## YOUR OBJECTIVE
When a line of the material has the word "computer" in it, copy that line.

## DATASET EXCERPTS
╭──
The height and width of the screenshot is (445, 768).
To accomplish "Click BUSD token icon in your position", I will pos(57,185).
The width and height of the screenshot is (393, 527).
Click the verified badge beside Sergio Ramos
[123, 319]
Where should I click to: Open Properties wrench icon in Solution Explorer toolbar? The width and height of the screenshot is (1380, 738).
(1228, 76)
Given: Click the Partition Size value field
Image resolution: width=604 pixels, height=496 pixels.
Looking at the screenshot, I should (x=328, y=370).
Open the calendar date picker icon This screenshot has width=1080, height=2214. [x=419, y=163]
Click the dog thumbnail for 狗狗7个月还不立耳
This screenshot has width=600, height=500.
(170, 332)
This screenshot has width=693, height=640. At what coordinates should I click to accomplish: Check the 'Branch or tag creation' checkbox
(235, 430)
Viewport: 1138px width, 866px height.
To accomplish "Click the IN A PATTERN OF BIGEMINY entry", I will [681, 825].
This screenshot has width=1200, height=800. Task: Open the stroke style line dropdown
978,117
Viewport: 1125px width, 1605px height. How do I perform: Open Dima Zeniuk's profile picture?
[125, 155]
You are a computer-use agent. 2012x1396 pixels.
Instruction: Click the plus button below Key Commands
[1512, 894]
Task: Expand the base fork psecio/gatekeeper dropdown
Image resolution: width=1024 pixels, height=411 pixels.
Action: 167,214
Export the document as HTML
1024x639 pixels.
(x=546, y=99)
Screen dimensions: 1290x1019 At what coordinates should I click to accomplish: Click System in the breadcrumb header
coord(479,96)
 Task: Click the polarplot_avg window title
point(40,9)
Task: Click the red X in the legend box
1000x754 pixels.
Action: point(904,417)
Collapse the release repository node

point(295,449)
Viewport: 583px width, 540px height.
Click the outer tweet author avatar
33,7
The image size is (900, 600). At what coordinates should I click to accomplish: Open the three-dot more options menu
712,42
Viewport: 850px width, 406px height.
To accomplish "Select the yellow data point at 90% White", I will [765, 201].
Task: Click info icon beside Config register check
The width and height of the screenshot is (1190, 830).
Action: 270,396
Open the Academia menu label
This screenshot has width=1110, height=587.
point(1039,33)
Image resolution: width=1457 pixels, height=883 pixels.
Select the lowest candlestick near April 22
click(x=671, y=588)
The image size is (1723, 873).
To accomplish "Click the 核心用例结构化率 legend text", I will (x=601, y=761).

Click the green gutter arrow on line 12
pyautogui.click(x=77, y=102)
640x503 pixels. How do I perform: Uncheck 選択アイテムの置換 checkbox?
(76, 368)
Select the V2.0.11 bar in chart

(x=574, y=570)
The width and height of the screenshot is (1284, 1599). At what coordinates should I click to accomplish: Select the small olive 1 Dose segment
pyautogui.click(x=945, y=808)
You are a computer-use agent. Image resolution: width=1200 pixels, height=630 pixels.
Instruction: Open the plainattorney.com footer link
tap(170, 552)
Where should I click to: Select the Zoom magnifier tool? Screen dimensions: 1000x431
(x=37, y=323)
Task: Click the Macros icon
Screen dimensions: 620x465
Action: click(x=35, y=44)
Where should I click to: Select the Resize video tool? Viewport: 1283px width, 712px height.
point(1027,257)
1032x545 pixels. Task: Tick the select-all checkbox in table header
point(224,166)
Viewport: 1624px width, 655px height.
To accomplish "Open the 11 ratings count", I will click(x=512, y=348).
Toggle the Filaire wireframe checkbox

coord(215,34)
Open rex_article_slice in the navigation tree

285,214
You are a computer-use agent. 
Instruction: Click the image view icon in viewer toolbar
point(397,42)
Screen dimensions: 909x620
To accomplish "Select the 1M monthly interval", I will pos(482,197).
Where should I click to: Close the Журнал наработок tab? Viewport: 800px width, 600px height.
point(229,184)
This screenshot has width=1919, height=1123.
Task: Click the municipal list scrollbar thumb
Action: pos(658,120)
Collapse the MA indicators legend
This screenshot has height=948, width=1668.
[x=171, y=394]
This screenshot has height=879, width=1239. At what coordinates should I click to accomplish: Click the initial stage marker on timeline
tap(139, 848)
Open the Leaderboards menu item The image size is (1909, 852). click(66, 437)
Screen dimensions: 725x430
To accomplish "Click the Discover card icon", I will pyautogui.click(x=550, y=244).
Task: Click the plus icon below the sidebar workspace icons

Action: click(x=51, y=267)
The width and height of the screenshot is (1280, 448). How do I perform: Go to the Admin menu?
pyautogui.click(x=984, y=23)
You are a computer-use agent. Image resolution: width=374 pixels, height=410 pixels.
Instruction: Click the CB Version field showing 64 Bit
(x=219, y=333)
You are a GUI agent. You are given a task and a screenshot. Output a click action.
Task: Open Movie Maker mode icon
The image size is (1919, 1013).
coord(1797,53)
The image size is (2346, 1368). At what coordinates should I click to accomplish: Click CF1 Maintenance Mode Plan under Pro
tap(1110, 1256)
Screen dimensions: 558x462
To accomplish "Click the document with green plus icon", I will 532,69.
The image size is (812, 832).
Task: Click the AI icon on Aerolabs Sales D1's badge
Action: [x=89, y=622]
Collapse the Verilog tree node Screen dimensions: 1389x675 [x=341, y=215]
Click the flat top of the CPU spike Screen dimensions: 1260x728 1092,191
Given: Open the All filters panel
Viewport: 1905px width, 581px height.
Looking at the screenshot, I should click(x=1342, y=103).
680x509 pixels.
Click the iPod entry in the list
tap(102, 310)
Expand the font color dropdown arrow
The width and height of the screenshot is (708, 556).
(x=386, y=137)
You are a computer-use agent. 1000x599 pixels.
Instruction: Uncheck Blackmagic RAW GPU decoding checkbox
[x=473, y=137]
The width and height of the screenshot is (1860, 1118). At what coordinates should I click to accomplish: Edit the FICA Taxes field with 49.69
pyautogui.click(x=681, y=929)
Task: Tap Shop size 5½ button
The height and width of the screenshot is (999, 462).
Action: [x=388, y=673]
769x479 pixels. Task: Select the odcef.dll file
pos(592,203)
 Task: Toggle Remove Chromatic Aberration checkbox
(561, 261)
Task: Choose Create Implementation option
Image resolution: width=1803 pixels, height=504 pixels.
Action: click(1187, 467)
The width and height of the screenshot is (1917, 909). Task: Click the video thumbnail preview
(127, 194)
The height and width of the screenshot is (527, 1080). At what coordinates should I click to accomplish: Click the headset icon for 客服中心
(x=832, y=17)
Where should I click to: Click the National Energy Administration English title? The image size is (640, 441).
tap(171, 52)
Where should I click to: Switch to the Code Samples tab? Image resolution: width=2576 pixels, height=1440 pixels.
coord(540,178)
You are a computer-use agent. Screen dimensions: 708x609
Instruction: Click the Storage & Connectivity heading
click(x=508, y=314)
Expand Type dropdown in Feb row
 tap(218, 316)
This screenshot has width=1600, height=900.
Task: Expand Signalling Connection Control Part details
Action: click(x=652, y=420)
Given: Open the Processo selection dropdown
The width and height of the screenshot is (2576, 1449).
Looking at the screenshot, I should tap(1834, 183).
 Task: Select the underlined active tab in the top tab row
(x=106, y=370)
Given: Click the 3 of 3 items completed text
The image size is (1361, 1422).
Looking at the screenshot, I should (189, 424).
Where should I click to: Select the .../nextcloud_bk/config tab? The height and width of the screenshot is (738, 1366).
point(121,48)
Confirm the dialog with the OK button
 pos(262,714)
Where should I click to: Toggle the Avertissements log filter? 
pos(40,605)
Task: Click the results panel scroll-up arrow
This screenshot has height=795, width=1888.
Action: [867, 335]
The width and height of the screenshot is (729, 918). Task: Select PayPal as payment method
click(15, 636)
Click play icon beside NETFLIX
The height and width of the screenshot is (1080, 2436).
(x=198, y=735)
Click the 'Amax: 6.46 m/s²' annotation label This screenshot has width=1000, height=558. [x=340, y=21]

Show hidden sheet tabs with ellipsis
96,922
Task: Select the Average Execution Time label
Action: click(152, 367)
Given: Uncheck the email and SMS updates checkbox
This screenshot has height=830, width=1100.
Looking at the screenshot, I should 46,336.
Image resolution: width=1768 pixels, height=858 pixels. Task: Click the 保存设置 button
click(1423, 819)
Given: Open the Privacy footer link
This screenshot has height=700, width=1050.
╰──
## THE COMPLETED TASK
You are a computer-use agent. 2012x1396 pixels.
You are a computer-use agent. Image resolution: width=1200 pixels, height=630 pixels.
You are a computer-use agent. 
You are a computer-use agent. Image resolution: width=374 pixels, height=410 pixels.
You are a computer-use agent. 1000x599 pixels.
You are a computer-use agent. Screen dimensions: 708x609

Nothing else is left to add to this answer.